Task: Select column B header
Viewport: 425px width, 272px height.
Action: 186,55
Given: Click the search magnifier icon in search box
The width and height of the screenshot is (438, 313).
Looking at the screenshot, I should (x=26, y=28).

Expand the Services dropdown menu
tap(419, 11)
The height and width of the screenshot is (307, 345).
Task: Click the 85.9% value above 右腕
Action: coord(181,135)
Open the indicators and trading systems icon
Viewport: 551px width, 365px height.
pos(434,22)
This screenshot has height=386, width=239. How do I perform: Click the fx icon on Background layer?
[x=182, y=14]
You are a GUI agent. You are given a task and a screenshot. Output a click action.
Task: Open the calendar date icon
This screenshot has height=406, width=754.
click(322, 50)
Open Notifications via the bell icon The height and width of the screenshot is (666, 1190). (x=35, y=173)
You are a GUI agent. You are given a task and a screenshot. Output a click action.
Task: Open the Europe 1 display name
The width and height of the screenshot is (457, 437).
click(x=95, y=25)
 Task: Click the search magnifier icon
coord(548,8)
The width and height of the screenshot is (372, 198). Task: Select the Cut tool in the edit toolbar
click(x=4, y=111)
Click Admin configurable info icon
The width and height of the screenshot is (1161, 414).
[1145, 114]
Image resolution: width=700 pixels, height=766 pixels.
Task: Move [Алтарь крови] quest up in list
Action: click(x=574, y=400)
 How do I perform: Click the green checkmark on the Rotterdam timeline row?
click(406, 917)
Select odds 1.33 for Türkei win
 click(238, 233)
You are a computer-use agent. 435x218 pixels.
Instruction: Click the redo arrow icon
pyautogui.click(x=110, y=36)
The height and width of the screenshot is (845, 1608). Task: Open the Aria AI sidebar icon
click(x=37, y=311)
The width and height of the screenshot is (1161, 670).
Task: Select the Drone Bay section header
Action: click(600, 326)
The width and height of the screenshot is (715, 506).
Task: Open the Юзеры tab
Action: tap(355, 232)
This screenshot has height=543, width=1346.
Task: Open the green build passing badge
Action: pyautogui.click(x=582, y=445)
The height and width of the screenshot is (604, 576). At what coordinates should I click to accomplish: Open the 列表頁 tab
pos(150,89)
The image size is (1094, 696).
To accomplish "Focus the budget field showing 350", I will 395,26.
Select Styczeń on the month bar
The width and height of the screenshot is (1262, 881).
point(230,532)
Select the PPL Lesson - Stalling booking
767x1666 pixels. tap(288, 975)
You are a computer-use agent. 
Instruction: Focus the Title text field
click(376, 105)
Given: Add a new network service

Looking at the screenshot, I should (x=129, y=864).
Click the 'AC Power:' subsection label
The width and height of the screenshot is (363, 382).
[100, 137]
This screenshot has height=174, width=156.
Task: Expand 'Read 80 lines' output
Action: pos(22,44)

**Task**:
Could you write out all the entries exactly as given?

**Your response**:
Task: Select column B header
Viewport: 425px width, 272px height.
Action: 186,55
Given: Click the search magnifier icon in search box
The width and height of the screenshot is (438, 313).
Looking at the screenshot, I should (x=26, y=28).

Expand the Services dropdown menu
tap(419, 11)
The height and width of the screenshot is (307, 345).
Task: Click the 85.9% value above 右腕
Action: coord(181,135)
Open the indicators and trading systems icon
Viewport: 551px width, 365px height.
pos(434,22)
This screenshot has height=386, width=239. How do I perform: Click the fx icon on Background layer?
[x=182, y=14]
You are a GUI agent. You are given a task and a screenshot. Output a click action.
Task: Open the calendar date icon
This screenshot has height=406, width=754.
click(322, 50)
Open Notifications via the bell icon The height and width of the screenshot is (666, 1190). (x=35, y=173)
You are a GUI agent. You are given a task and a screenshot. Output a click action.
Task: Open the Europe 1 display name
The width and height of the screenshot is (457, 437).
click(x=95, y=25)
 Task: Click the search magnifier icon
coord(548,8)
The width and height of the screenshot is (372, 198). Task: Select the Cut tool in the edit toolbar
click(x=4, y=111)
Click Admin configurable info icon
The width and height of the screenshot is (1161, 414).
[1145, 114]
Image resolution: width=700 pixels, height=766 pixels.
Task: Move [Алтарь крови] quest up in list
Action: click(x=574, y=400)
 How do I perform: Click the green checkmark on the Rotterdam timeline row?
click(406, 917)
Select odds 1.33 for Türkei win
 click(238, 233)
You are a computer-use agent. 435x218 pixels.
Instruction: Click the redo arrow icon
pyautogui.click(x=110, y=36)
The height and width of the screenshot is (845, 1608). Task: Open the Aria AI sidebar icon
click(x=37, y=311)
The width and height of the screenshot is (1161, 670).
Task: Select the Drone Bay section header
Action: click(600, 326)
The width and height of the screenshot is (715, 506).
Task: Open the Юзеры tab
Action: tap(355, 232)
This screenshot has height=543, width=1346.
Task: Open the green build passing badge
Action: pyautogui.click(x=582, y=445)
The height and width of the screenshot is (604, 576). At what coordinates should I click to accomplish: Open the 列表頁 tab
pos(150,89)
The image size is (1094, 696).
To accomplish "Focus the budget field showing 350", I will 395,26.
Select Styczeń on the month bar
The width and height of the screenshot is (1262, 881).
point(230,532)
Select the PPL Lesson - Stalling booking
767x1666 pixels. tap(288, 975)
You are a computer-use agent. 
Instruction: Focus the Title text field
click(376, 105)
Given: Add a new network service

Looking at the screenshot, I should (x=129, y=864).
Click the 'AC Power:' subsection label
The width and height of the screenshot is (363, 382).
[100, 137]
This screenshot has height=174, width=156.
Task: Expand 'Read 80 lines' output
Action: pos(22,44)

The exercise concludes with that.